Friday, October 10, 2008

When economic isolation doesn't seem so bad

In recent years, most (not all) mainstream economists have argued that developing countries do best when they are integrated into the global economy to the greatest extent possible. That might have been true when the global economy was, after a fashion, working. Now that the global economy is in crisis, however, the advantages of not being fully integrated are becoming apparent. An interesting article in the Wash Post today, somewhat provocatively titled "The End of American Capitalism?," includes the following passage in which the head of the IMF notes that African countries are relatively insulated from the most damaging effects of the crisis by virtue of their comparative lack of exposure to the world economy:
"'Obviously the crisis comes from an important regulatory and supervisory failure in advanced countries . . . and a failure in market discipline mechanisms,' Dominique Strauss-Kahn, the IMF's managing director, said yesterday before the fund's annual meeting in Washington.

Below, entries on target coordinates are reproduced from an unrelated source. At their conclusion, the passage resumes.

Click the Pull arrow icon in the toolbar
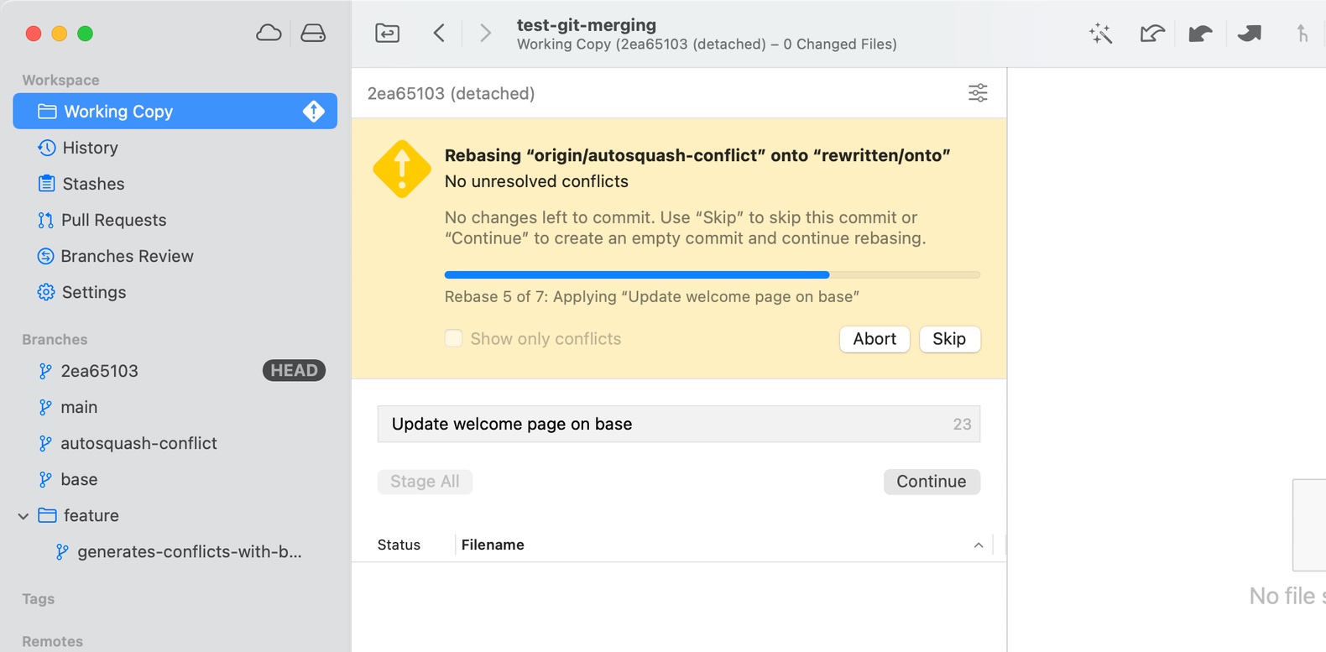This screenshot has width=1326, height=652. point(1200,34)
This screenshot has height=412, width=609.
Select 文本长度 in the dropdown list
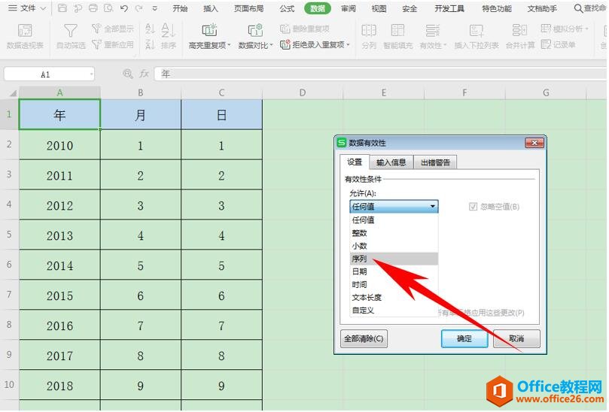tap(367, 297)
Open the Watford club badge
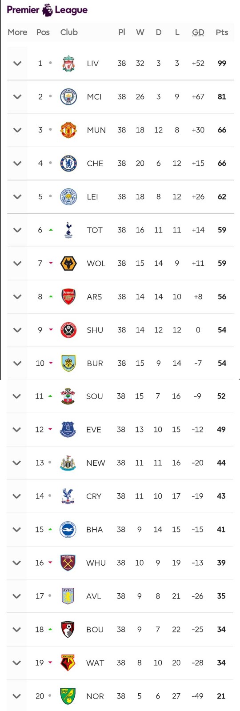This screenshot has width=240, height=711. pos(68,663)
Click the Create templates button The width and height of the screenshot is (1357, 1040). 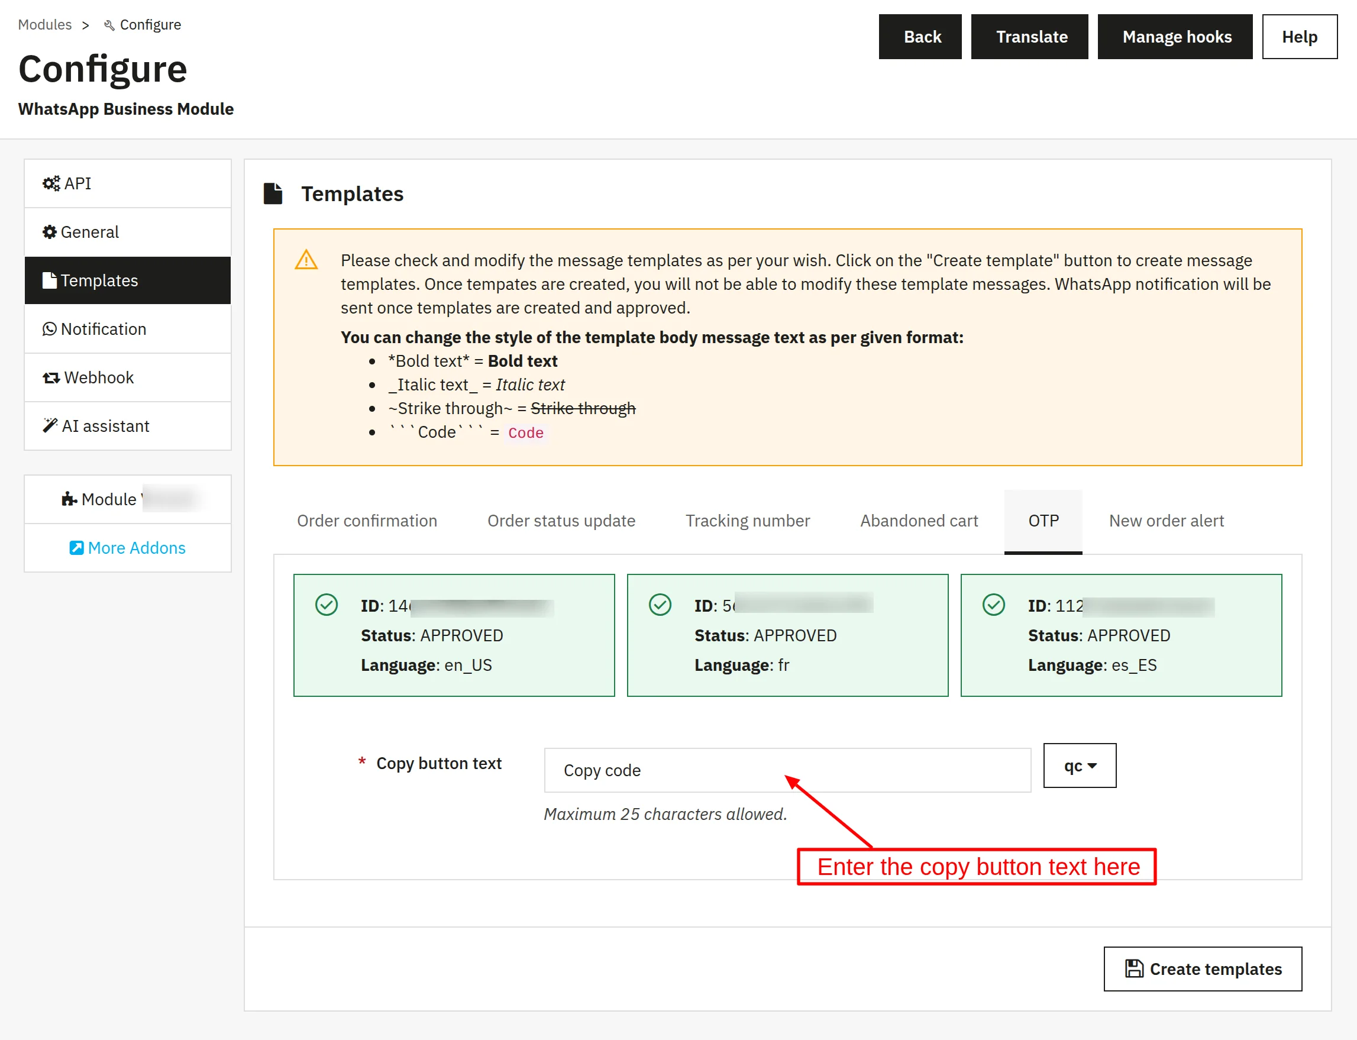click(x=1202, y=969)
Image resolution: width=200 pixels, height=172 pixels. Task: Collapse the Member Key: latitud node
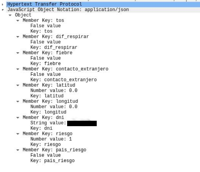coord(18,85)
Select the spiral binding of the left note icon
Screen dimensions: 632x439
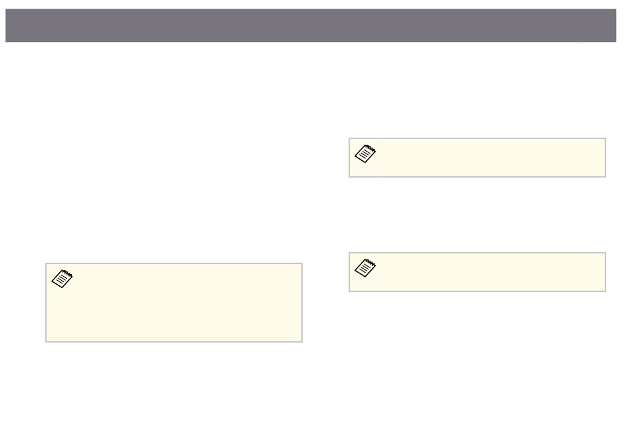click(x=67, y=273)
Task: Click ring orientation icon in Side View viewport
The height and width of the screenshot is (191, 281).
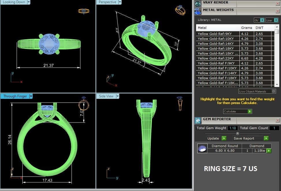Action: coord(180,103)
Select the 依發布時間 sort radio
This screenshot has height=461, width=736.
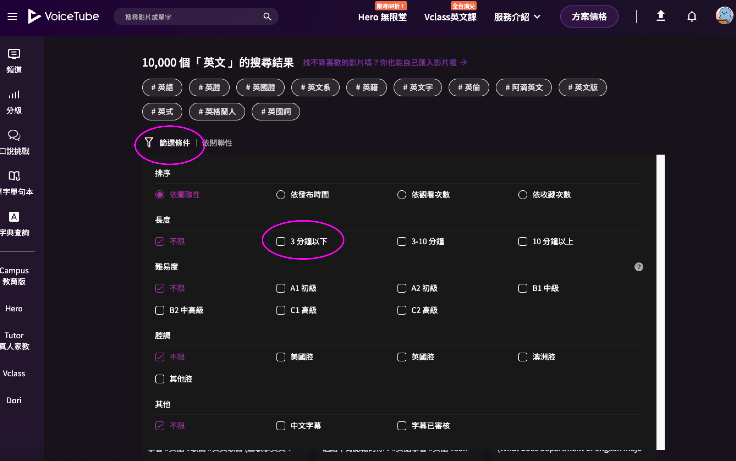tap(281, 195)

"In a slideshow presentation, Strauss-Kahn illustrated the global impact of the financial crisis. Countries in Africa, including many of those with some of the lowest levels of market and financial integration and openness, are now set to weather the crisis with the least amount of turbulence."

Of course, there are virtually no truly autarkic economies, so all will be affected, but it's a matter of degree. There are other interesting passages in this article, but I'll let readers ferret them out for themselves.

p.s. What the article says about China is particularly worth noting. See also this post from D. Rodrik.


Nick said...

The other consideration, however, is that African countries are also closed off from the wealth creating centres of the world economy. Whether this is good or bad depends on your views on whether intense interaction between metropoles and peripheries helps or harms the latter.

Brazil also looks likely to continue to do okay for itself despite the credit crunch. Its economy is engaged in the world economy but is reasonably self-sufficient. It has also been running massive interest rates over the last few years to kill inflation, so credit is tight and few are exposed.

LFC said...

Interesting points on Brazil -- thanks.